EXERCISE BRIEF => State how many lines of the data below contain the word "Choose", matching uppercase and lowercase exactly, and reply with the number alone.
## START MATERIALS PROVIDED
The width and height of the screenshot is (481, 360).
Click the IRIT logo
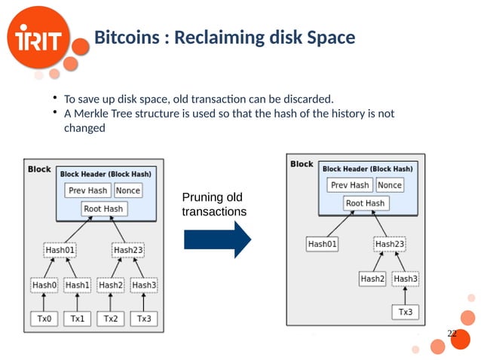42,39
## END MATERIALS PROVIDED
## START MATERIALS PROVIDED
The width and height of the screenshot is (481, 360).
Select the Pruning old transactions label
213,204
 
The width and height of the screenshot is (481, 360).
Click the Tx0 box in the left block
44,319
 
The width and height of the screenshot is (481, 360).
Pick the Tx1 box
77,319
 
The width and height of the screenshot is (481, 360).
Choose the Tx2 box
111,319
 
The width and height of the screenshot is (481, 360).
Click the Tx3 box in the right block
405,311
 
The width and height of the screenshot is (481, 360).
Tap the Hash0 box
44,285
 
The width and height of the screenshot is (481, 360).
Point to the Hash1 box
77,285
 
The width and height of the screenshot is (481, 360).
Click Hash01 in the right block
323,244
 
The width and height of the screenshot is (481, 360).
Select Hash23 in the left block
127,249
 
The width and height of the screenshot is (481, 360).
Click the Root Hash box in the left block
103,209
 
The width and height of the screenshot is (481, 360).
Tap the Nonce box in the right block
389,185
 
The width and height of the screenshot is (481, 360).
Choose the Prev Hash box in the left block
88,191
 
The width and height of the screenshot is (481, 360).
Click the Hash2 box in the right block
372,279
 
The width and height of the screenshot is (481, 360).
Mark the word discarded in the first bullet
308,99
## END MATERIALS PROVIDED
THE OUTPUT => 2